The oil and gas industry is inherently tied to geopolitical events and domestic policy shifts, and the current combination of rising U.S. rig counts, election-year dynamics, and global tensions is setting the stage for potential volatility in oil prices through 2025. A combination of political uncertainty in the U.S., fluctuations in global oil supply, and rising rig activity indicates that the first two quarters of 2025 may see heightened turbulence in crude oil markets.
Rig Count Surge: A Harbinger of Increased Supply
As of mid-September 2024, the U.S. rig count saw its largest weekly increase in over a year. According to Baker Hughes, the total rig count rose by eight, bringing the U.S. tally to 590, marking a significant uptick in domestic oil and gas production potential. Notable gains in key basins, such as the Niobrara, Gulf of Mexico, and Eagle Ford, indicate that companies are increasing drilling efforts after months of stagnation.
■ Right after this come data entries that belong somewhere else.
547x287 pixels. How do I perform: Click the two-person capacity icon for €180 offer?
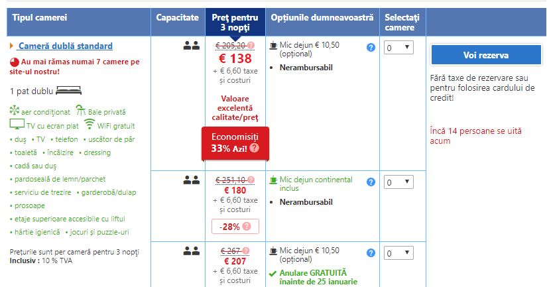(x=191, y=180)
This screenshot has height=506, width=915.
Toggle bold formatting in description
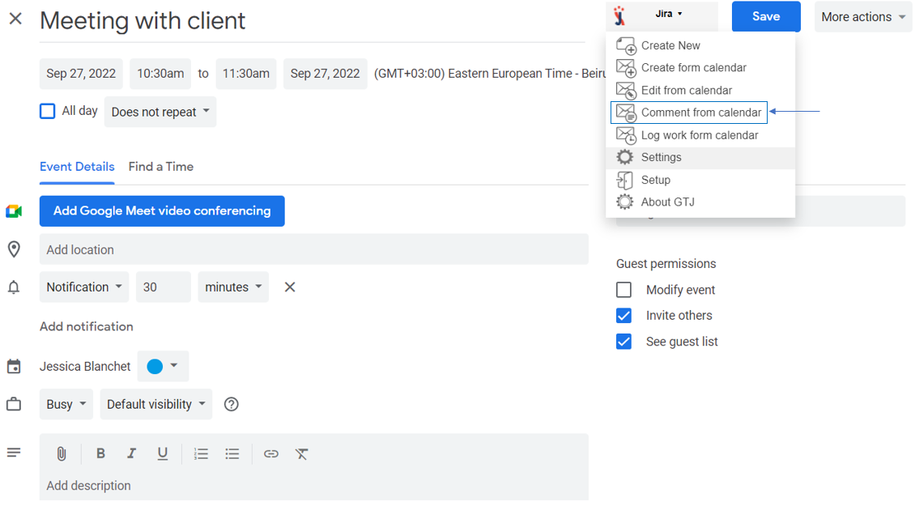point(100,454)
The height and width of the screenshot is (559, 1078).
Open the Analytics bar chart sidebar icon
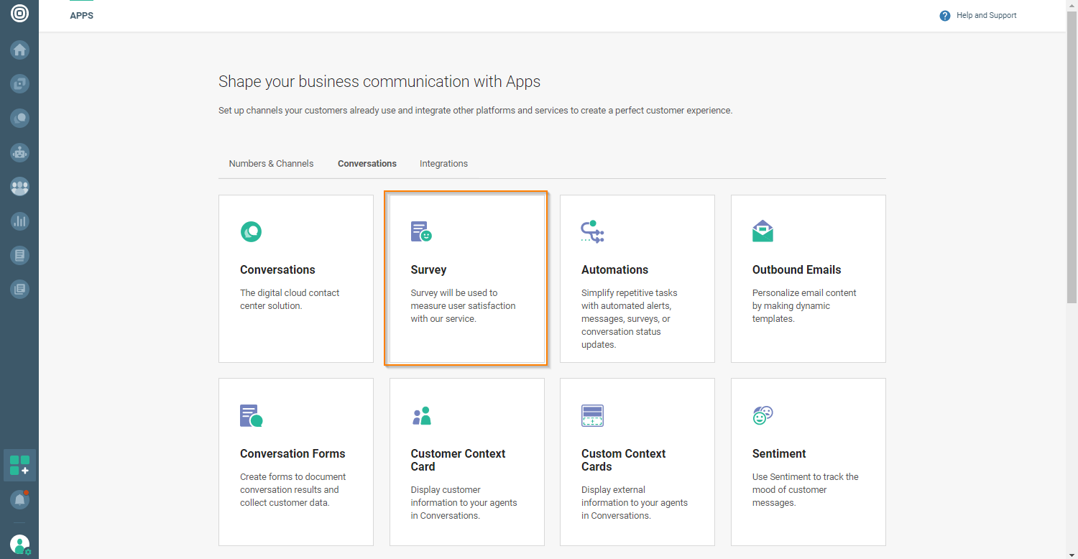tap(19, 221)
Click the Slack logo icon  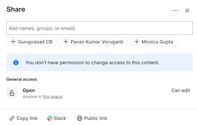point(50,118)
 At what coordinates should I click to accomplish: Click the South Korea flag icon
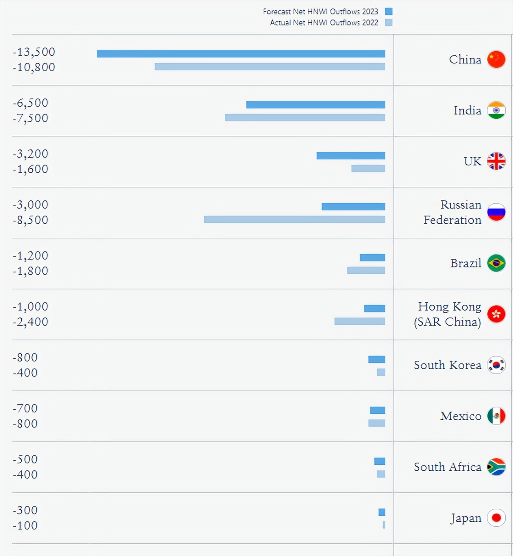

While rig counts are only a leading indicator of future production, the increase suggests that operators are responding to rising demand and expectations of higher prices as 2024 closes out. It also signals a belief that political or economic conditions in 2025 might favor higher outputs. Increased drilling can translate into a higher supply of oil, which traditionally exerts downward pressure on prices. However, rising supply alone doesn’t tell the whole story—geopolitical and economic factors may counteract this effect.
Election Year Volatility: Domestic Policies and Oil Markets
The upcoming U.S. presidential election in November 2024 could be one of the most significant political events shaping oil prices in the coming year. The policy differences between the two leading candidates—Vice President Harris and former President Trump—could not be more pronounced when it comes to energy production and regulation.
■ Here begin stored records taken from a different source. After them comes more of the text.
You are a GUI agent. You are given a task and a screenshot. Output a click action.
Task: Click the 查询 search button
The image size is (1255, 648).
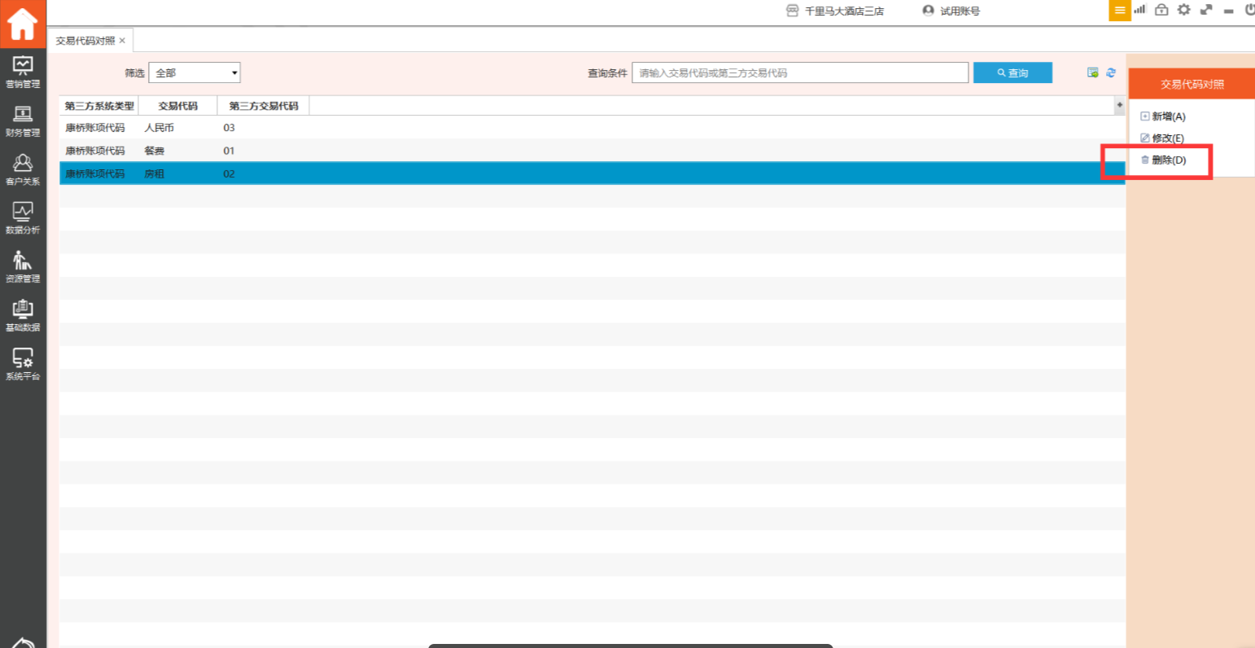coord(1012,72)
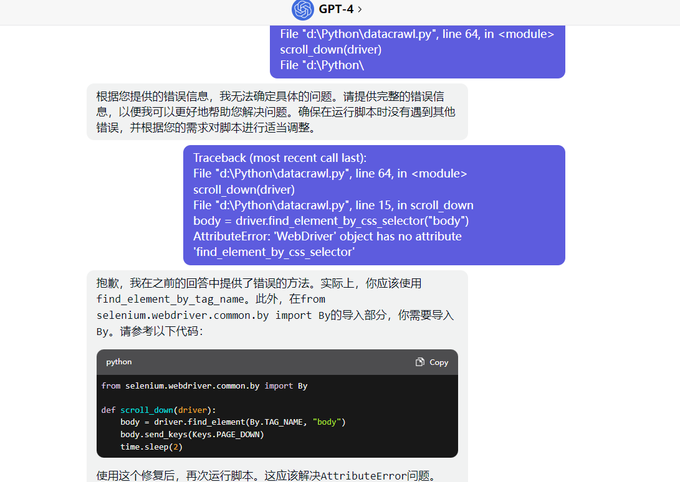Click the copy-document icon on the code block
This screenshot has width=680, height=482.
coord(421,362)
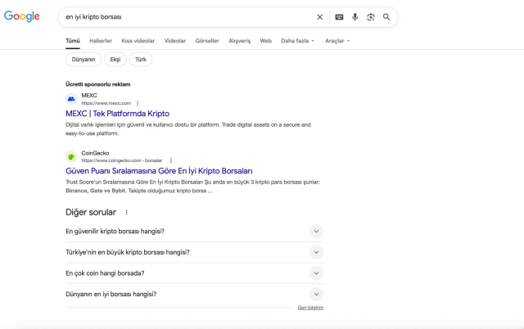This screenshot has height=329, width=524.
Task: Open MEXC ad three-dot options
Action: [138, 103]
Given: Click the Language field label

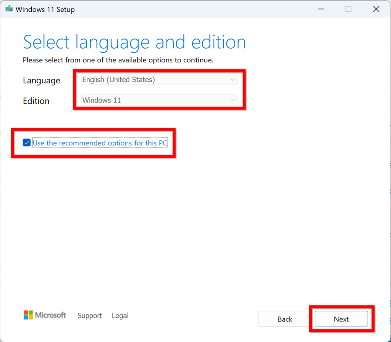Looking at the screenshot, I should 41,80.
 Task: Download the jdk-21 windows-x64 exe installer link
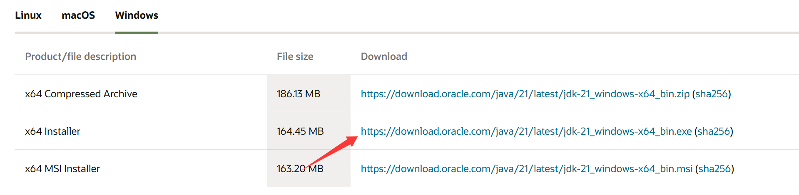(526, 131)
A second Trump administration would likely prioritize expanding U.S. fossil fuel production by reducing regulatory barriers and tapping into domestic reserves. This would mean more drilling, a ramp-up in fracking, and fewer restrictions on offshore projects. In such a scenario, oil prices could potentially face downward pressure in 2025 as the market is flooded with new supply.
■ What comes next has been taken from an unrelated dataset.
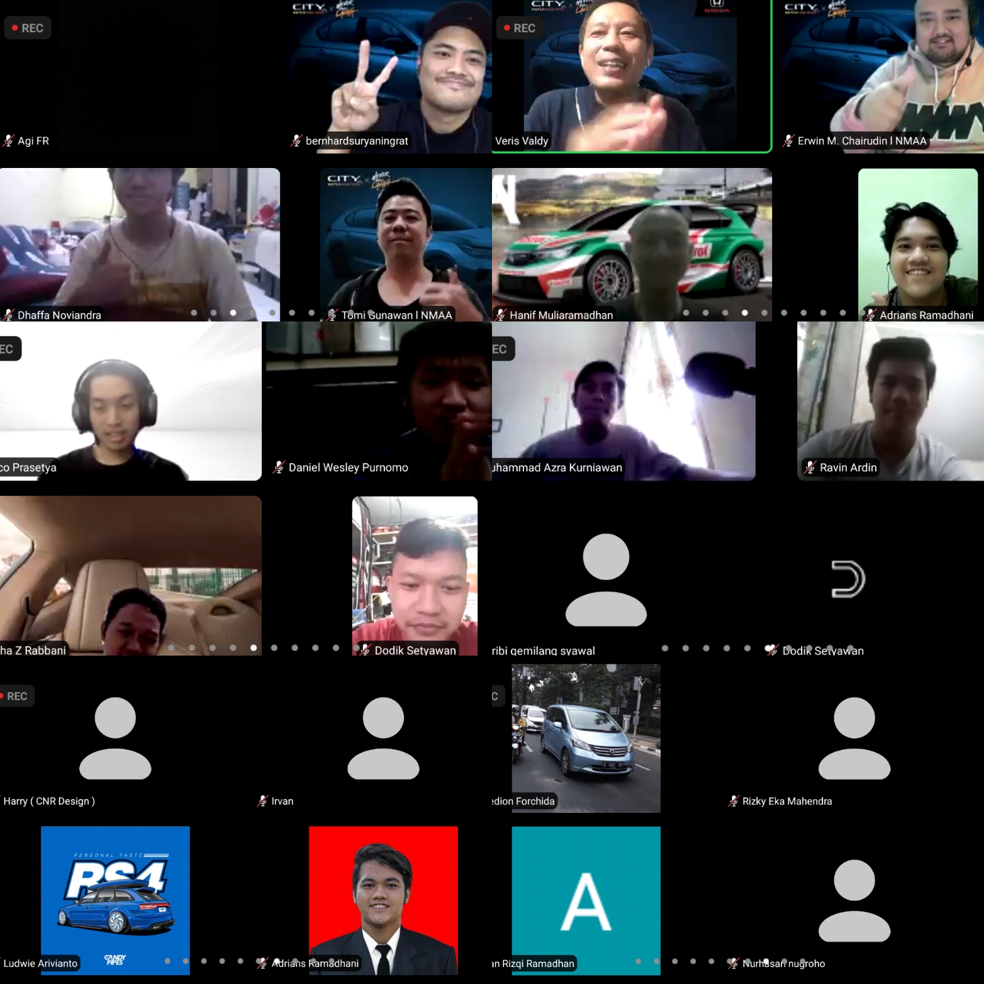Screen dimensions: 984x984
Task: Select ribi gemilang syawal's avatar placeholder
Action: coord(606,579)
On the other hand, if Vice President Harris secures the presidency, her administration would likely continue the Biden administration’s focus on the energy transition. This could involve stricter regulations on drilling, particularly in sensitive environmental areas, and greater support for renewable energy. Such policies would tighten the supply of domestic oil, possibly leading to price hikes. Additionally, political instability in the Middle East and the continued conflict between Iran and its regional adversaries remain wildcards in the oil price equation. Any further escalation could disrupt global supply chains and drive prices upward, particularly if vital shipping lanes like the Strait of Hormuz are compromised.
The Global Supply Picture: OPEC+ and Production Cuts
While domestic policy changes will affect U.S. production, global supply dynamics—particularly those orchestrated by OPEC+—will play a critical role in determining price trends through 2025. In recent years, OPEC+ has strategically cut production to maintain higher oil prices, despite growing U.S. output. As U.S. rig counts rise, these production cuts are likely to be extended or even deepened to prevent a supply glut.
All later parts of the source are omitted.